Can you copy all of the data below line for line, leaving the pictures out?
>>>
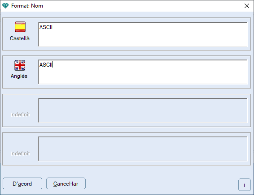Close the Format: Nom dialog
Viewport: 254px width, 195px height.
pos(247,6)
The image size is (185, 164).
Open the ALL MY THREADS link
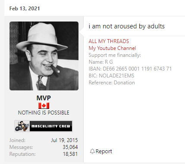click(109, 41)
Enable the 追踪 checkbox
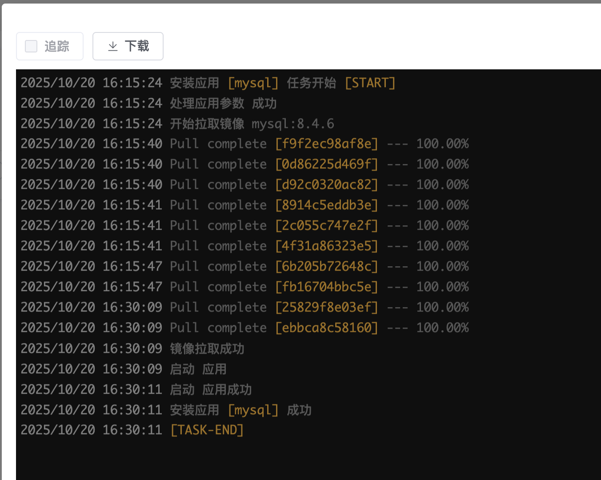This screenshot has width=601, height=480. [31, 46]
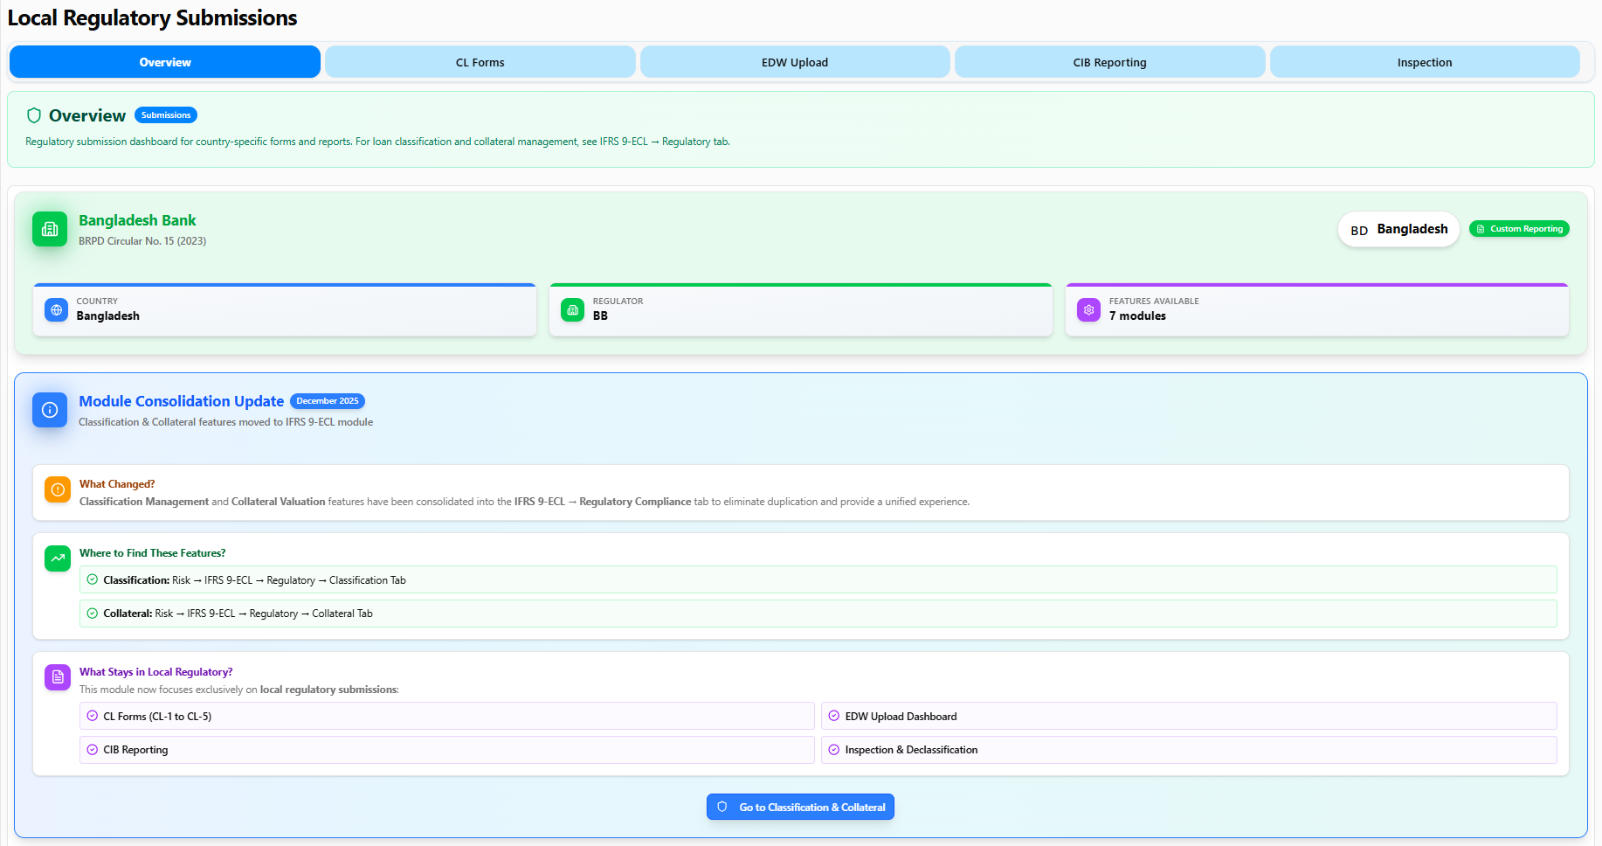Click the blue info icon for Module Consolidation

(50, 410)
<<<
- **Written answer**
Close the Format: Nom dialog
Viewport: 254px width, 195px height.
pos(247,6)
The image size is (185, 164).
Open the ALL MY THREADS link
click(109, 41)
Enable the 追踪 checkbox
This screenshot has width=601, height=480. [31, 46]
Click the blue info icon for Module Consolidation

(50, 410)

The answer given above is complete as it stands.